This thesis examines the psychosocial aspects of experience for people living with visible neurological conditions.

Section one reports on a systematic literature review of qualitative studies exploring how individuals and families cope with Tourette’s syndrome. A systematic search using keywords related to coping and Tourette’s syndrome was conducted on four academic databases. A meta-ethnographic approach led to the construction of three themes: redefining the self and social identity; controlling the body; and challenging the narrative. The findings support a biopsychosocial approach to understanding the condition. This has clinical implications for the treatment of Tourette’s syndrome and future research should seek to expand on this knowledge.

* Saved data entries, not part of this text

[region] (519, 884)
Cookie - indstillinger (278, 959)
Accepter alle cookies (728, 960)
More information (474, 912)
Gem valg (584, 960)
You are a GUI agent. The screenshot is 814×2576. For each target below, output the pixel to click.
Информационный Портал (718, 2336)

Section two reports on an empirical study exploring how people with neck dystonia navigate the social world. Ten participants were interviewed using a semi-structured, qualitative approach. Three themes were constructed from the data: dismissed by others for having an unfamiliar condition; negotiating a new social identity; and managing the stigma of a visible condition. The findings highlight the importance of social identity and the impact of stigma on people with visible health conditions. Further research should seek to explore the nature of distress arising from these psychosocial difficulties with the aim of tailoring clinical interventions for people with neck dystonia.

Section three includes a critical appraisal with reflections on the process of conducting this project. Consideration is also given to the role of psychology in addressing systematic societal concerns such as stigma.